Excerpt START

The Phimai Historical Park (, , , ) is one of the largest Khom temples in Thailand. It is located in the town of Phimai, Nakhon Ratchasima province. It is one of the most important tourist attractions in Nakhon Ratchasima province.

Phimai had previously been an important town at the time of the Khom Empire. The temple Prasat Hin Phimai, located in the center of the town, was one of the major Khom temples in ancient Thailand, connected with Angkor by an ancient Khmer Highway, and oriented to face Angkor as its cardinal direction. The site is now protected as the Phimai Historical Park.

History 

The temple marks one end of the Ancient Khom Highway from Angkor. As the enclosed area of 1020x580m is comparable with that of Angkor Wat, it is suggested to have been an important city in the Khom Empire. Most buildings are from the late 11th to the late 12th century, built in the Baphuon, Bayon and Khom temple style. However, even though the Khom at that time were Hindu, the temple was built as a Buddhist temple, since the inhabitants of the Khorat area had been Buddhists as far back as the 7th century. Inscriptions name the site Vimayapura (which means city of Vimaya), which developed into the Thai name Phimai.

In the aftermath of the fall of the Ayutthaya Kingdom in 1767, attempts were made to set up five separate states, with  Prince Teppipit, a son of King Borommakot, attempting to establish Phimai as one, ruling over eastern provinces including Nakhon Ratchasima. As the weakest of the five, Prince Teppipit was the first to be defeated and was executed in 1768.

Excerpt END
Records START

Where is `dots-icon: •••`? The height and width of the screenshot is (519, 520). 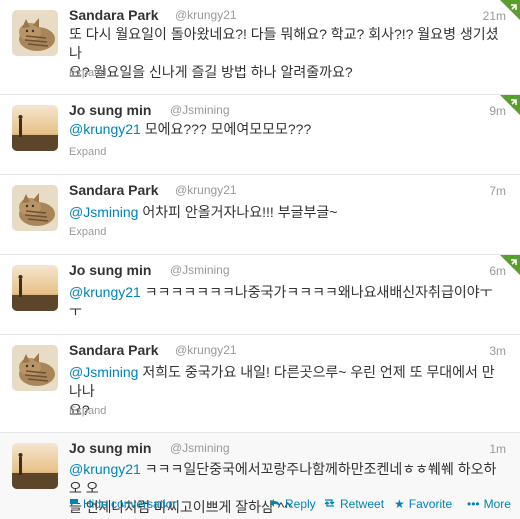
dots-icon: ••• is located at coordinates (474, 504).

Records END
Records START

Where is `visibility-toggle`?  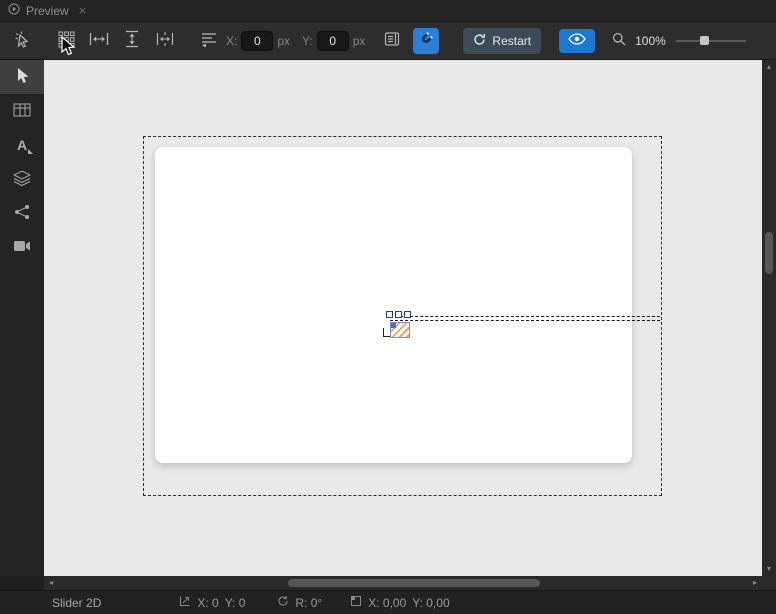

Records END

* Directive: According to the text about the Phimai Historical Park, what name do inscriptions give the site?

* Solution to this problem: Vimayapura